There are two types of image compression methods: the lossless image compression and the lossy image compression. When the lossless image compression method is used, a compressed image is completely restored to what it was by decompressing. When the lossy image compression method is used, a compression ratio is expected to be higher than that of the lossless image compression method. However, a compressed image cannot be completely restored by decompressing and the image quality is deteriorated.
In general, under the same coding conditions, the compression ratio and the image quality are inversely proportional to each other. In other words, when the compression ratio is low, a small amount of information is lost and the image quality is maintained. However, if the compression ratio is raised, a large amount of information is lost and the image quality is deteriorated.
An image compression apparatus or method can control the image compression ratio and the image quality by changing an image coding parameter.
In compressing an image, it is desired to maintain a predetermined image quality while compressing the image with the compression ratio as high as possible. That is, it is required to control the coding parameter to provide the best tradeoff between the compression ratio and the image quality so that the compressed image is visually lossless in comparison with the image before compression.
In many cases, an input image has local image characteristics different from one another. In some portions, deterioration in image quality is easily observed and in the other portions, deterioration in image quality is hardly observed. Considering the image quality of the input image as a whole, it is necessary to lower the overall compression ratio to reduce deterioration in image quality in the portions where the deterioration is easily observed.
The following method makes it possible to raise the overall compression ratio while maintaining the image quality.
An input image is divided into blocks. It is then determined whether the deterioration in the image quality is easily observed in each of the divided blocks. A coding parameter that lowers the compression ratio is provided to the blocks where the deterioration in the image quality is easily observed. On the other hand, a coding parameter that raises the compression ratio is provided to the blocks where the deterioration of the image quality is not easily observed. Thereby, the compression ratio in the portions of the image where the deterioration in the image quality is rarely observed can be raised. Thus, the overall compression ratio can be raised while the image quality is uniformly maintained.
In this method, the different coding parameter is selected for each of the blocks. Therefore, the selected coding parameter is added to the head of the code of each block as shown in FIG. 14 and is also coded.

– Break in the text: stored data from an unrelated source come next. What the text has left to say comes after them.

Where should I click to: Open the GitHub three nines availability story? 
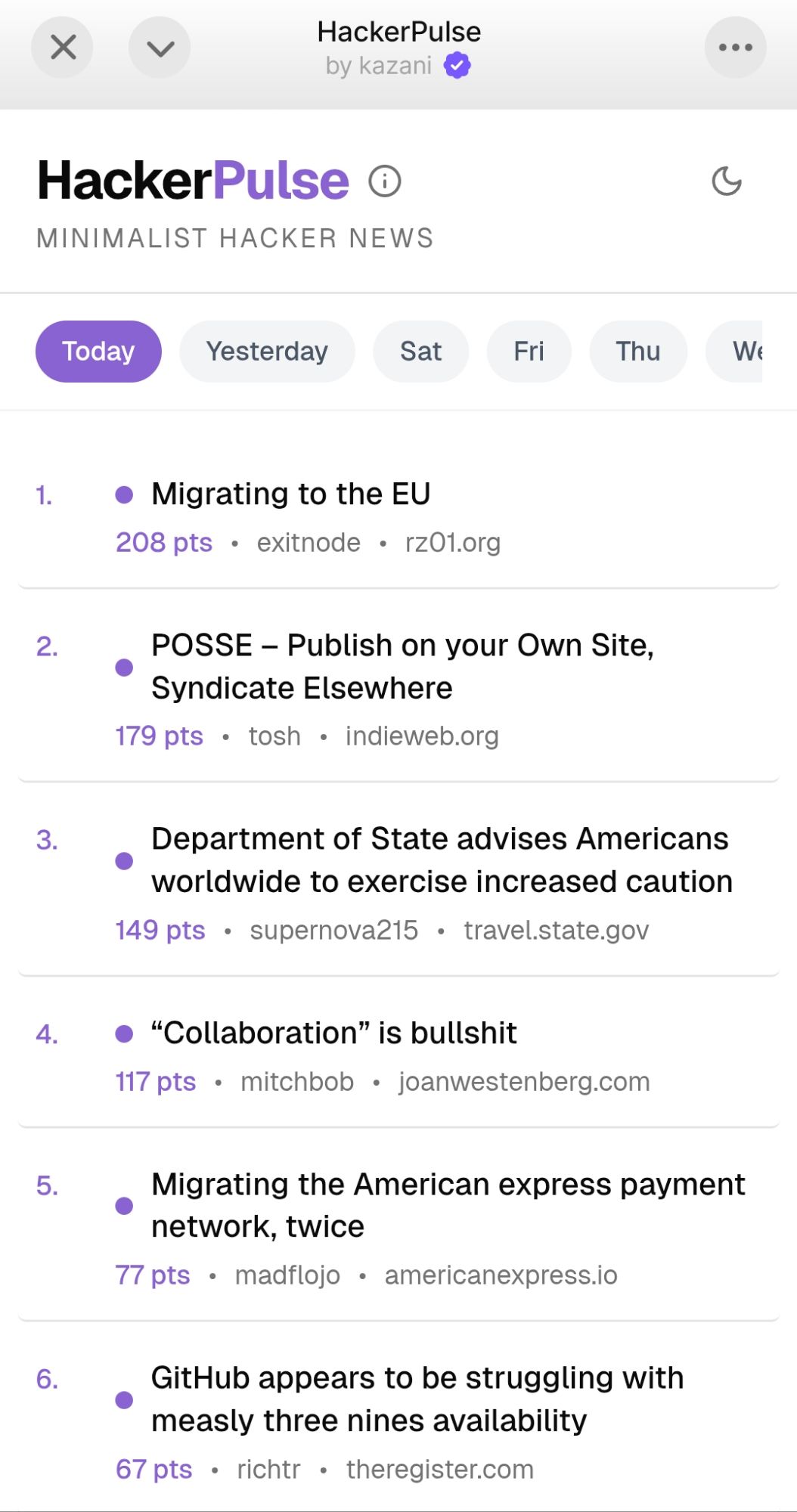click(x=417, y=1399)
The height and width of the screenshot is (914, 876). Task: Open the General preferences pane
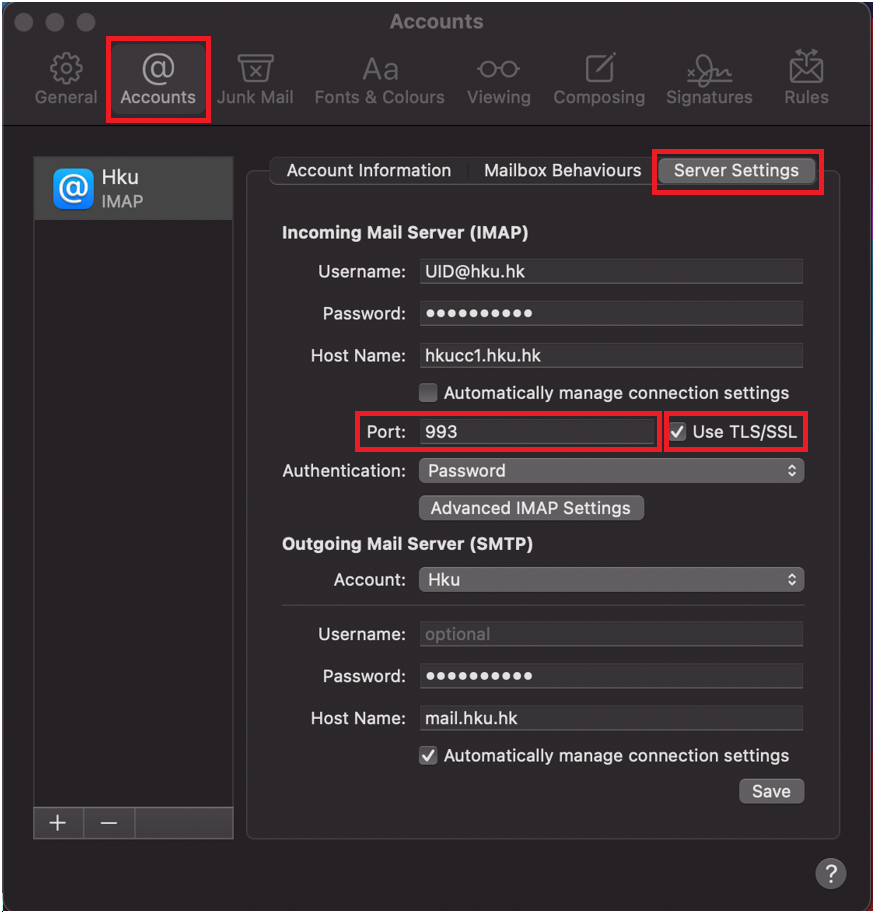tap(65, 77)
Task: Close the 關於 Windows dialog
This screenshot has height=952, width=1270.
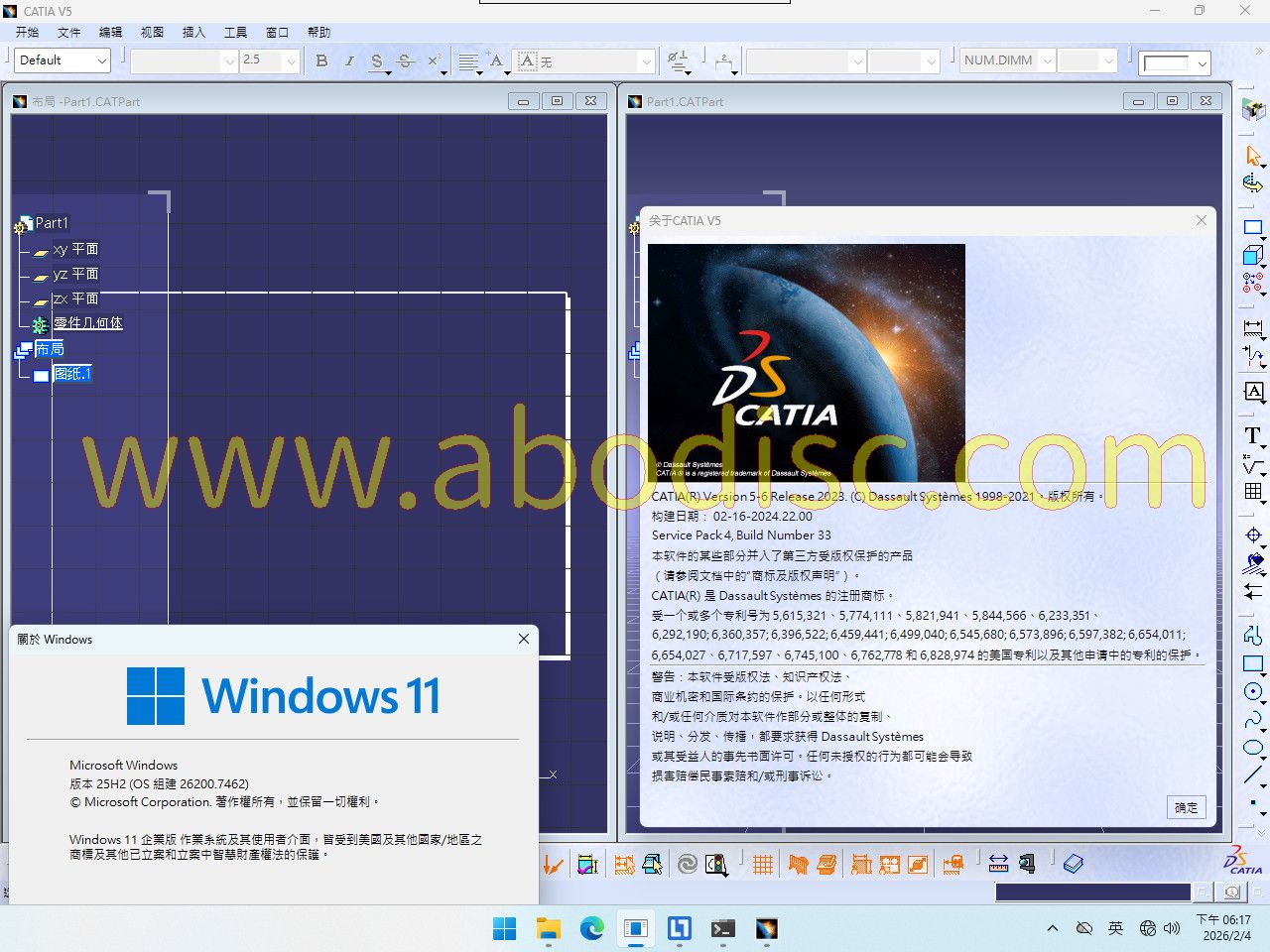Action: pos(524,639)
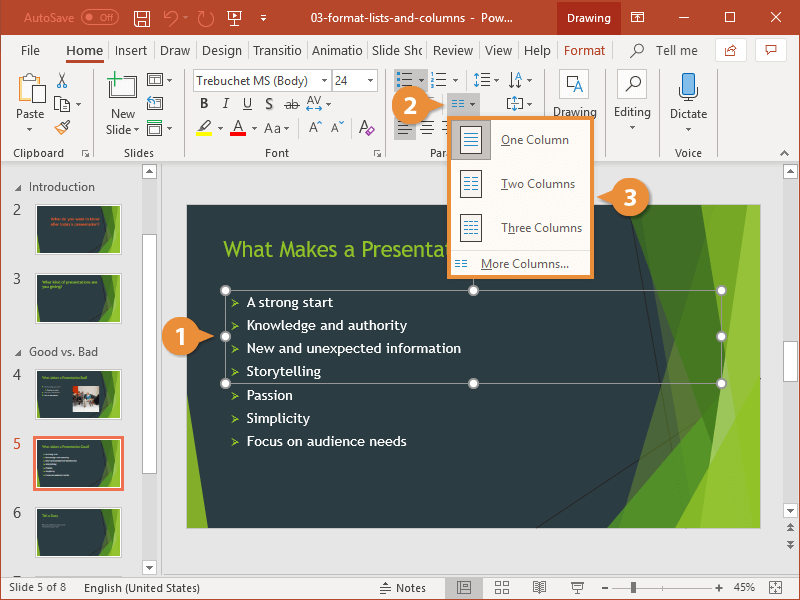Image resolution: width=800 pixels, height=600 pixels.
Task: Open the font name dropdown
Action: tap(323, 81)
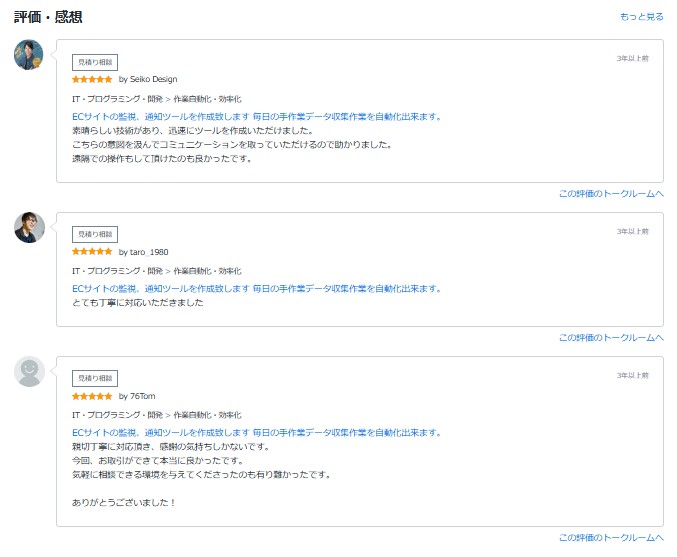The image size is (677, 557).
Task: Open Seiko Design's avatar photo
Action: pyautogui.click(x=29, y=55)
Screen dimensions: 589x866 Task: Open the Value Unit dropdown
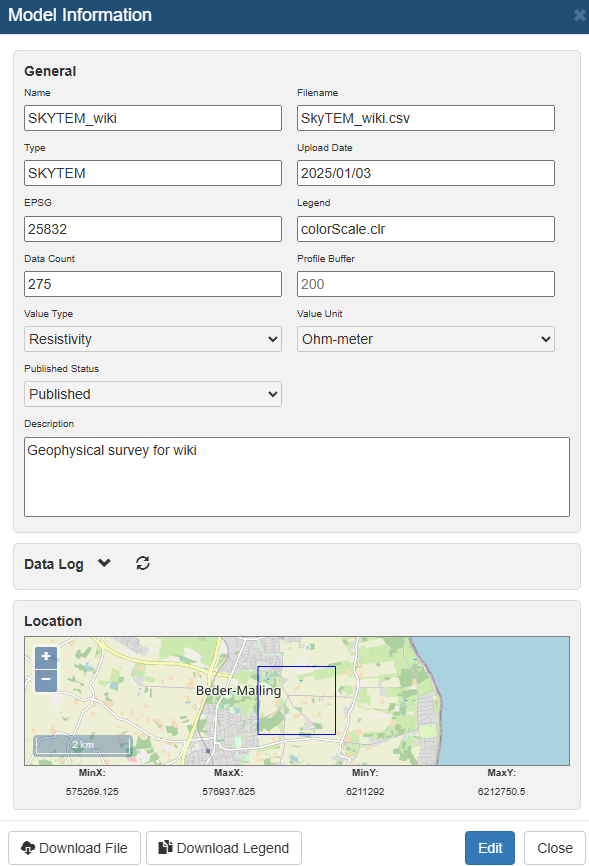tap(426, 339)
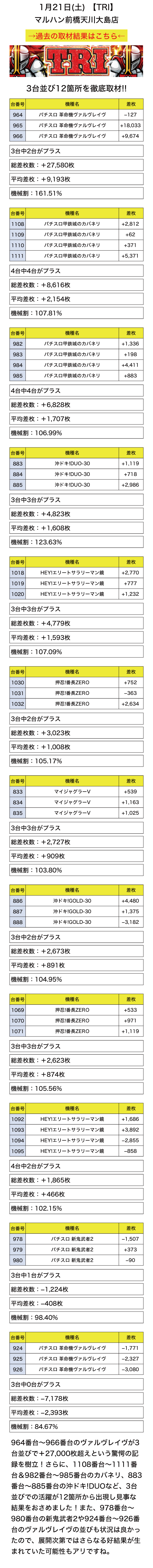
Task: Click the red TRI banner image
Action: pyautogui.click(x=76, y=61)
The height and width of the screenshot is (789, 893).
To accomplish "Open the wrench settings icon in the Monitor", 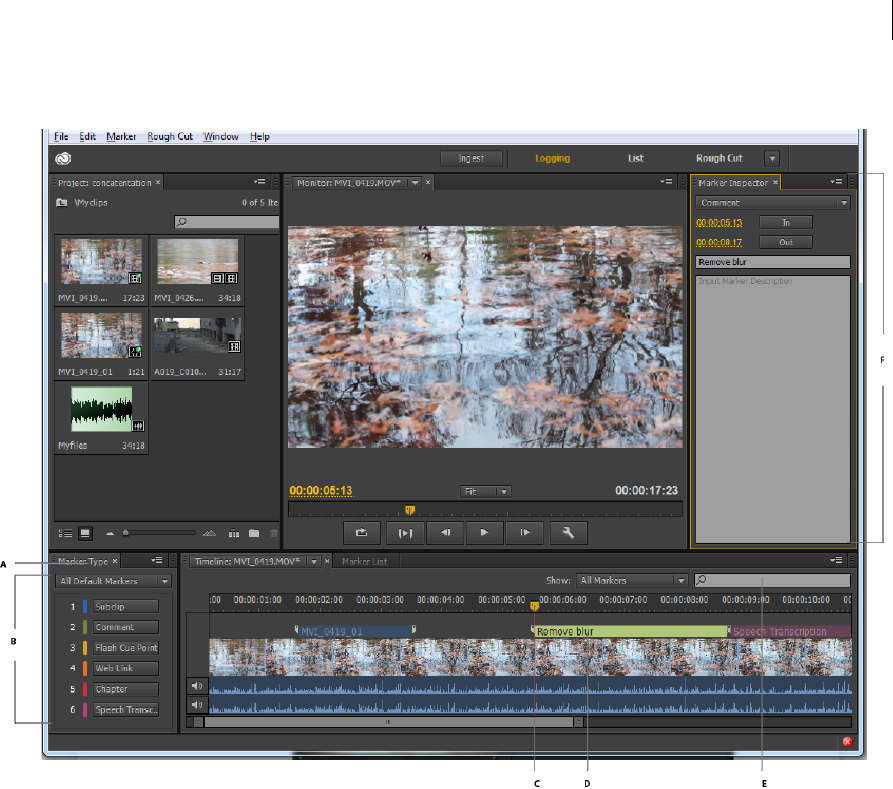I will 567,533.
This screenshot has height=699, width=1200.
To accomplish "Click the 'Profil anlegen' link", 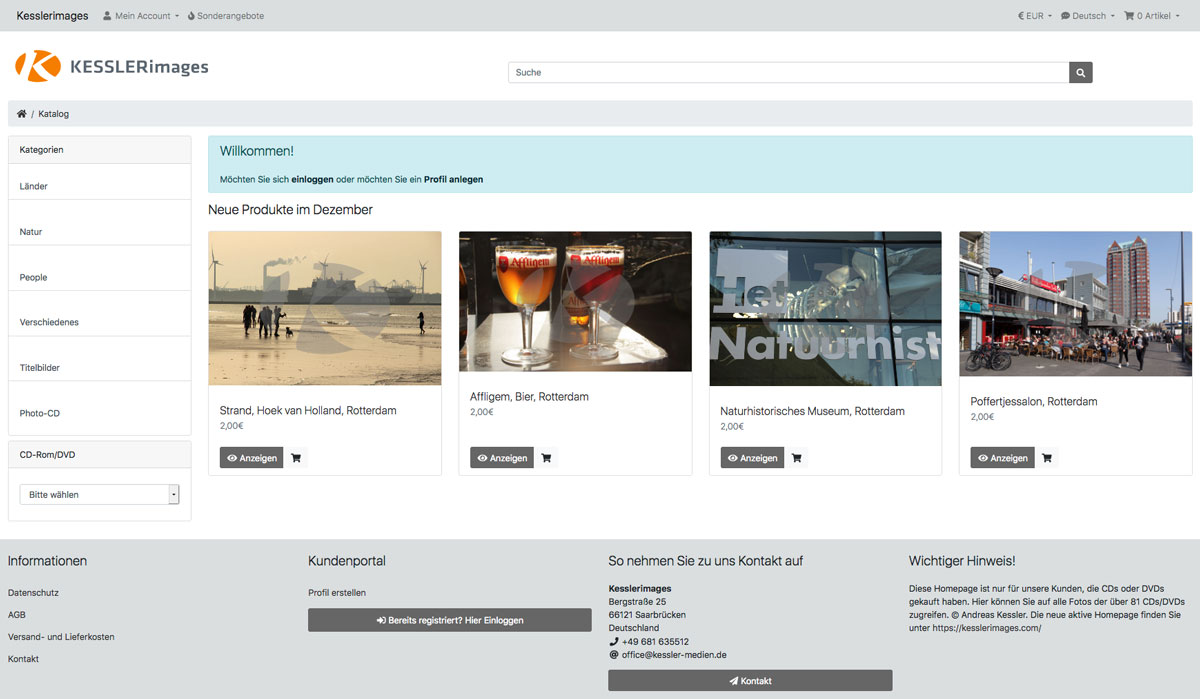I will pyautogui.click(x=453, y=180).
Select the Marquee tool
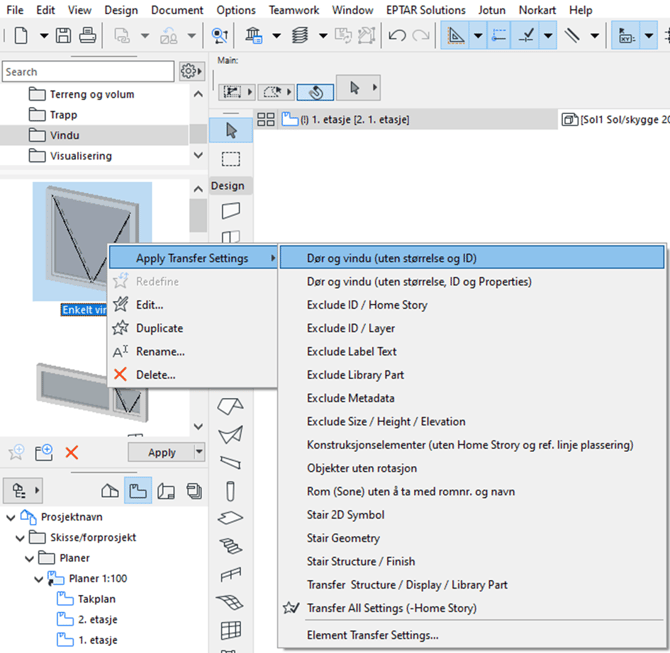This screenshot has width=670, height=653. pos(231,158)
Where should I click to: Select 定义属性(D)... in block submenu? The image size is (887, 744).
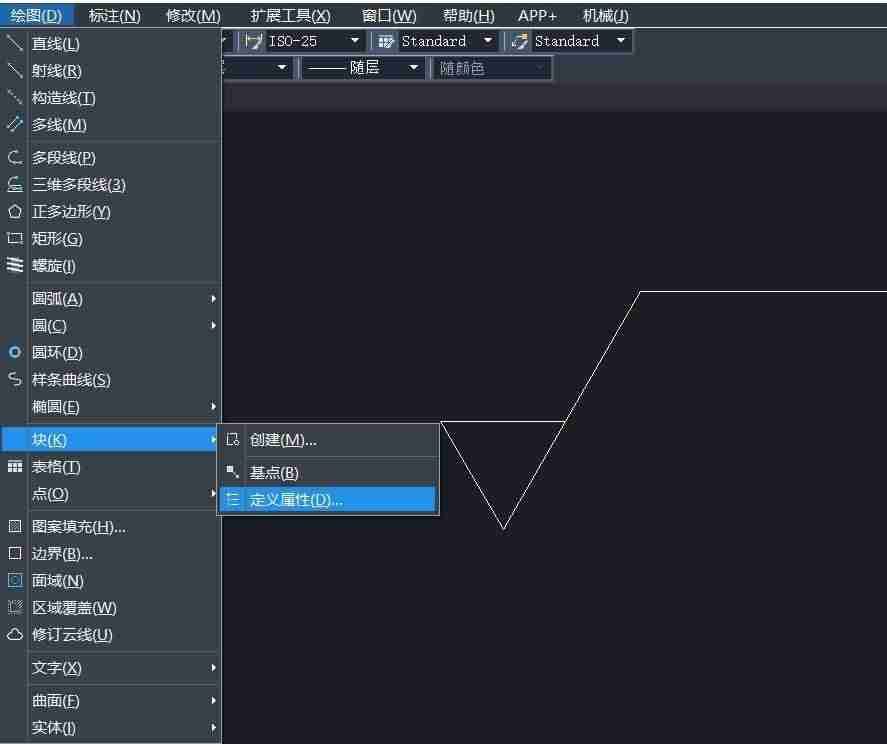(328, 500)
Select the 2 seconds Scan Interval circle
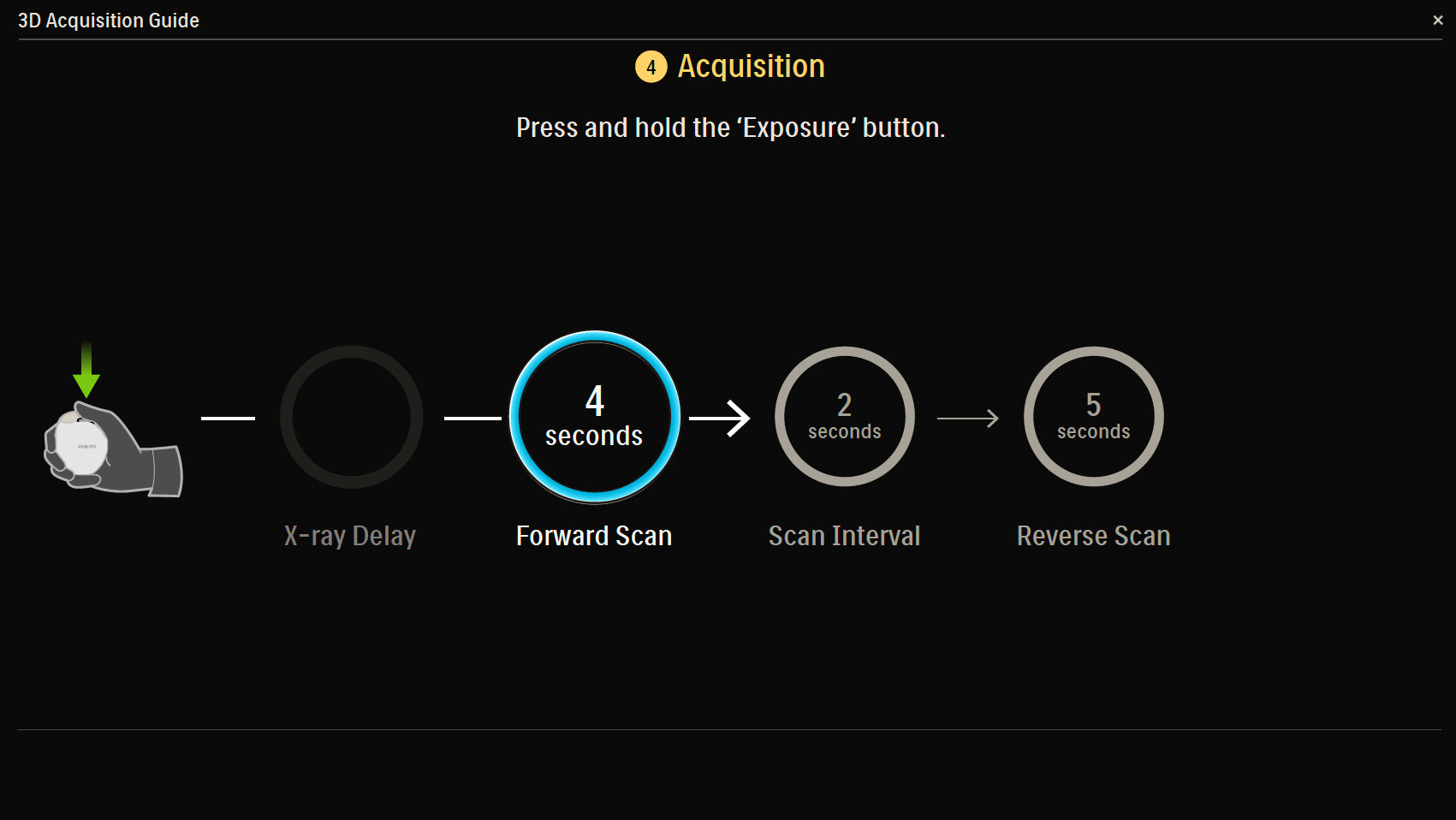The image size is (1456, 820). [x=844, y=417]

FIG. 19 shows a configuration example of an image coding apparatus used in general to which the present invention is to be applied. In the figure, an input image 1901 is divided by an input image dividing circuit 1902. A divided image 1907 is transmitted to an image quality analysis circuit 1903 and a lossy coding circuit 1905. The image quality analysis circuit 1903 analyzes the divided image 1907 and outputs a coding parameter 1904. The lossy coding circuit 1905 performs coding of the divided image 1907 using the coding parameter 1904 and outputs code 1906.
The present invention relates to the image quality analysis circuit 1903 in FIG. 19.
Conventional examples are described more specifically. As a concrete method able to control the image quality or compression ratio by changing the coding parameter, JPEG is described, for example, in "International Standard of Multimedia Coding", Maruzen Publishing Company, pp. 18-43. In a method using Discrete Cosine Transform (DCT) represented by JPEG, a higher compression ratio is available with the same image quality by using a quantization matrix adaptive to the characteristics of input image blocks.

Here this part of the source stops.